Wild-type and splice-variant secretin receptors in lung cancer: overexpression in carcinoid tumors and peritumoral lung tissue.

Meike U Körner1, Gregory M Hayes, Patricia E Carrigan, Ruth Rehmann, Laurence J Miller, Jean C Reubi.   

Abstract

Gastrointestinal peptide hormone receptors, like somatostatin receptors, are often overexpressed in human cancer, allowing receptor-targeted tumor imaging and therapy. A novel candidate for these applications is the secretin receptor recently identified in pancreatic and cholangiocellular carcinomas. In the present study, secretin receptors were assessed in a non-gastrointestinal tissue, the human lung.
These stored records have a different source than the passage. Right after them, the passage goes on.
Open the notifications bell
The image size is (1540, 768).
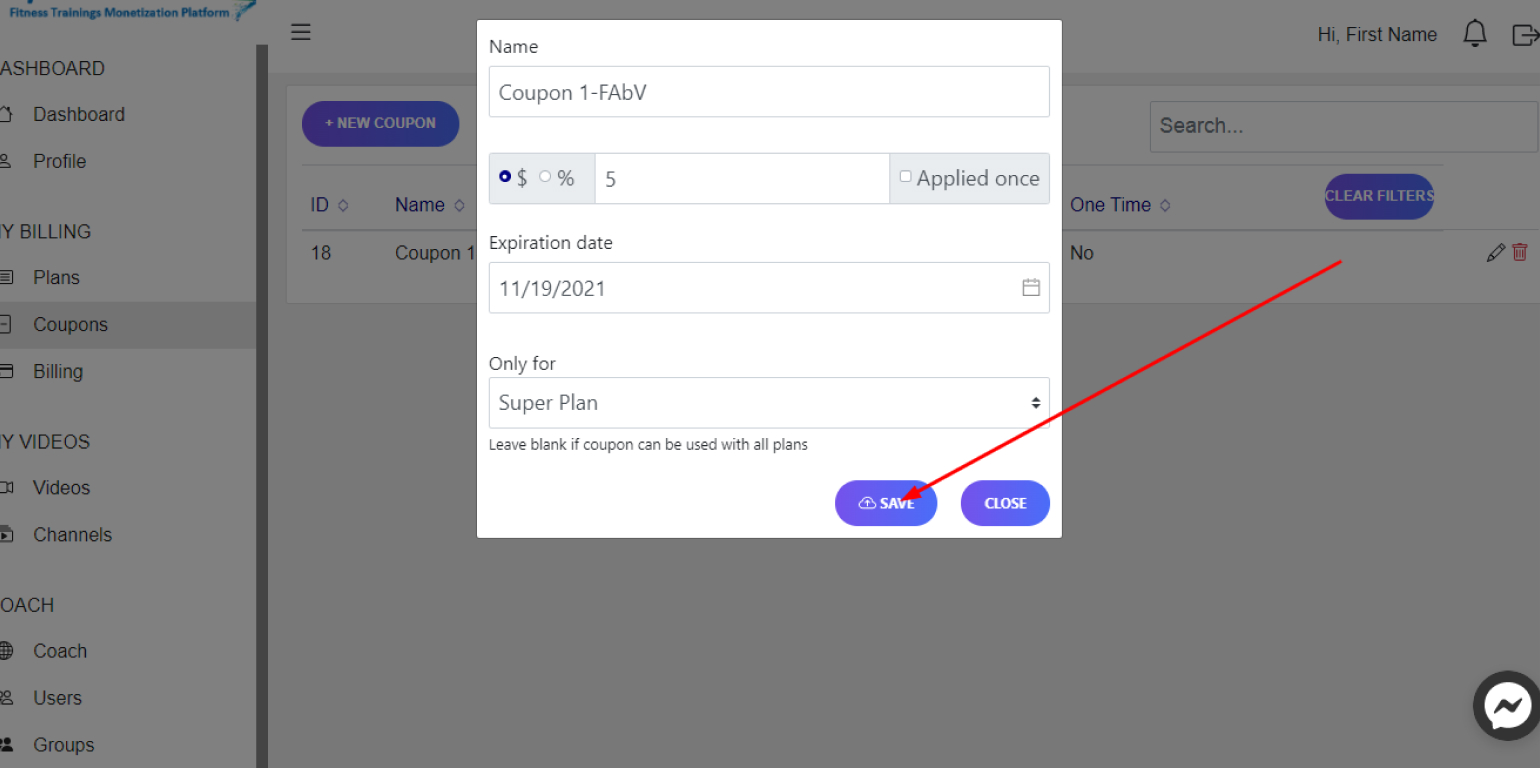(1475, 34)
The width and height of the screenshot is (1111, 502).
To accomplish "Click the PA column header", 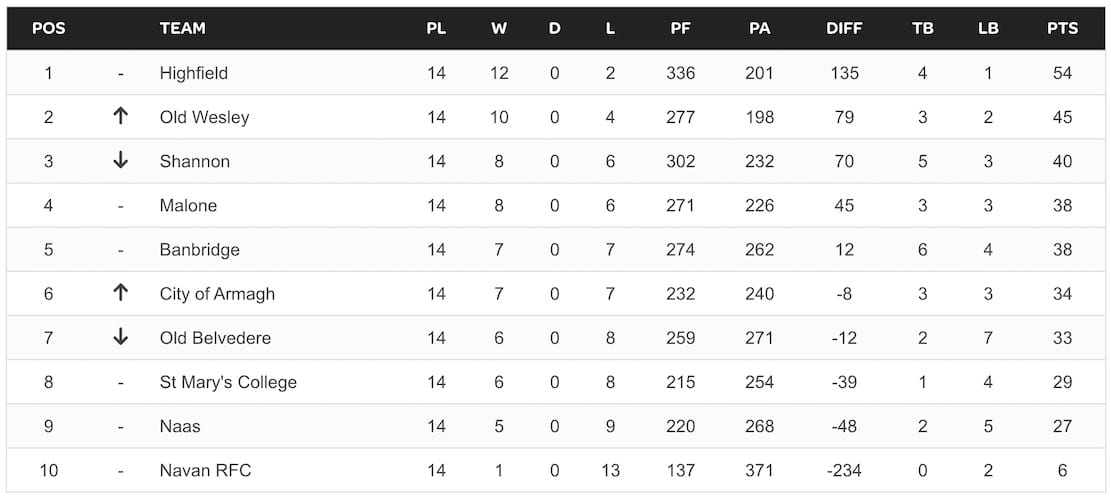I will coord(760,28).
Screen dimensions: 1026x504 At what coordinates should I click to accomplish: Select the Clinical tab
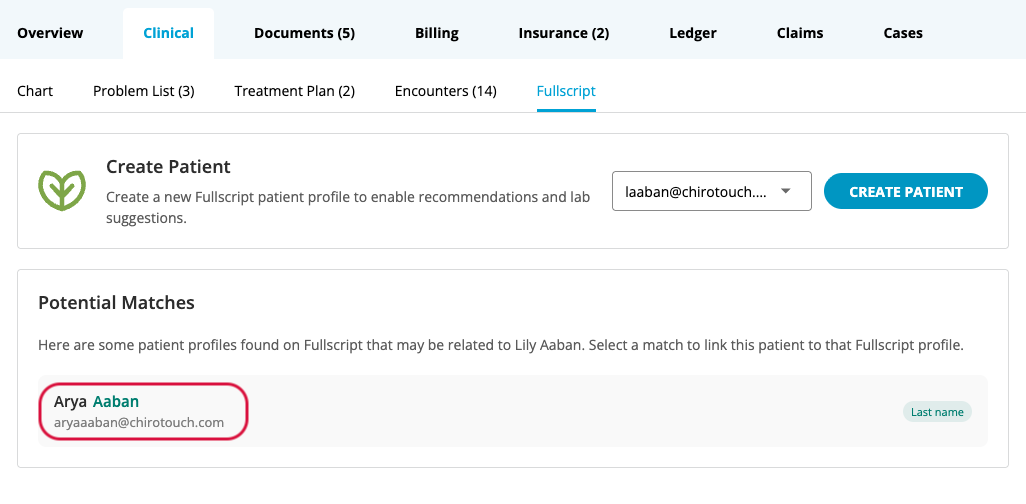(168, 33)
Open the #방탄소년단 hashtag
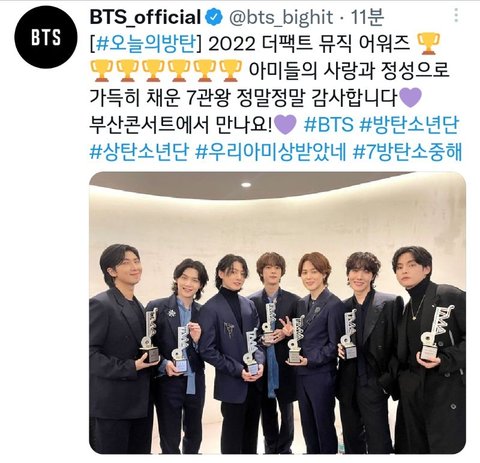 410,125
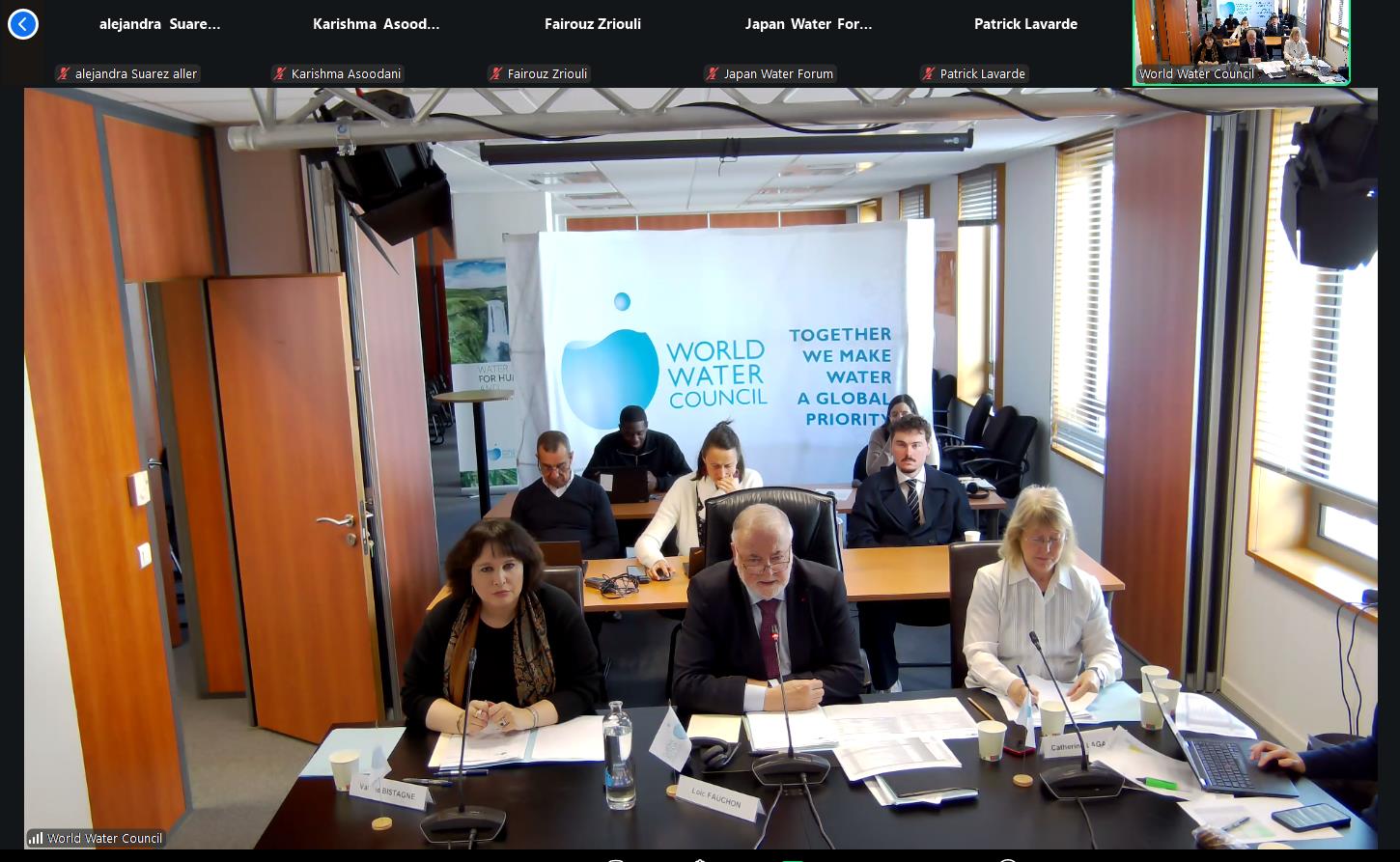Click the World Water Council label on thumbnail
1400x862 pixels.
1196,74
Non-small-cell lung cancers (n=26), small-cell lung cancers (n=10), bronchopulmonary carcinoid tumors (n=29), and non-neoplastic lung (n=46) were investigated for secretin receptor protein expression with in vitro receptor autoradiography, using (125)I-[Tyr(10)] rat secretin and for secretin receptor transcripts with RT-PCR. Secretin receptor protein expression was found in 62% of bronchopulmonary carcinoids in moderate to high density, in 12% of non-small cell lung cancers in low density, but not in small cell lung cancers. In tumors found to be secretin receptor positive by autoradiography, RT-PCR revealed transcripts for the wild-type secretin receptor and for novel secretin receptor splice variants. In the non-neoplastic lung, secretin receptor protein expression was observed in low density along the alveolar septa in direct tumor vicinity in cases of acute inflammation, but not in histologically normal lung. In the autoradiographically positive peritumoral lung, RT-PCR showed transcripts for the wild-type secretin receptor and for a secretin receptor spliceoform different from those occurring in lung and gut tumors. In conclusion, secretin receptors are new markers for bronchopulmonary carcinoid tumors, and represent the molecular basis for an in vivo targeting of carcinoid tumors for diagnosis and therapy. Furthermore, secretin receptors may play a role in peritumoral lung pathophysiology. Secretin receptor mis-splicing specifically occurs in tumor and non-tumor lung pathology.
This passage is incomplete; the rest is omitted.